S43, quality inspection is carried out on the first type of repair area and the second type of repair area through a quality inspection unit, so that the first type of repair area and the second type of repair area which are qualified in quality inspection, the first type of repair area and the second type of repair area which are unqualified in quality inspection are obtained;

S44, repairing the first type of repairing area with unqualified quality inspection and the second type of repairing area with unqualified quality inspection in a third repairing unit again, and merging the first type of repairing area and the second type of repairing area into the third type of repairing area;

s45, forming a repaired area by the qualified first type of repair area, the qualified second type of repair area and the third type of repair area, and taking the repaired area as a repair result of the problem area of the image to be repaired, thereby obtaining the repaired image.

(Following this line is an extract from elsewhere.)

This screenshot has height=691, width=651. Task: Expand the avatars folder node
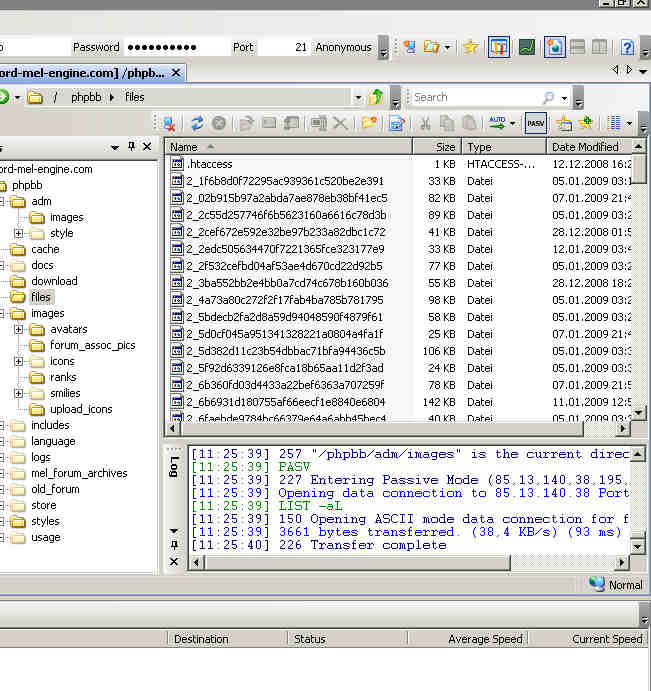coord(18,329)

10. The method for preprocessing a remote sensing image according to claim 9, wherein the repairing method in step S42 includes a first repairing method, a second repairing method and a third repairing method; the first repairing unit adopts a first repairing method to repair the first quality problems to obtain a first repairing area; the second repairing unit adopts a second repairing method to repair the second class quality problem to obtain a second repairing area; the third repairing unit adopts a third repairing method to repair a third type of quality problem, a first type of repairing area with unqualified quality inspection and a second type of repairing area with unqualified quality inspection to obtain a third repairing area;

the first repairing method carries out information complementation on the image missing part through the information of the image, realizes the repairing of the first quality problem under low cost, and ensures the information authenticity of the repairing area to a certain extent;

the second repairing method adopts an image enhancement scheme, and realizes the repairing of the second quality problem by enhancing the image contrast and the image detail, thereby ensuring the information authenticity of the repaired area;

And the third repairing method adopts an image filling method to fill and repair the third type of quality problems, the first type of repairing areas with unqualified quality inspection and the second type of repairing areas with unqualified quality inspection.

11. The method for pre-processing the remote sensing image according to claim 9, wherein the specific process of performing quality inspection on the first type of repair area and the second type of repair area by the quality inspection unit in step S43 is as follows:

S431, taking the first type of repair area and the second type of repair area as areas to be inspected, and performing image conversion on the areas to be inspected to obtain gray images of the first type of repair area and the second type of repair area;

S432, dividing the obtained gray image into square image blocks with a certain size;

s433, calculating and evaluating the homogeneity degree of each image block;

S434, taking the image blocks of the region to be inspected, the image blocks of which have the degree of homogenization greater than a homogenization threshold value, as qualified image blocks;

s435, taking the region to be inspected, of which the ratio of the qualified image blocks to the images of all the regions to be inspected is larger than the set qualification rate threshold value, as a repair region of qualified quality inspection.

12. A remote sensing image warehouse entry preprocessing system, characterized in that the system is applied to the method of any one of the above claims 1-11, and the system specifically comprises: the system comprises an image acquisition module, a data detection and analysis module, an image screening module, an image restoration module, a data uploading module and a storage module;

the data detection and analysis module comprises a first quality detection unit, a second quality detection unit and a data analysis unit;

the image restoration module comprises a classification unit, a first restoration unit, a second restoration unit, a third restoration unit and a quality inspection unit.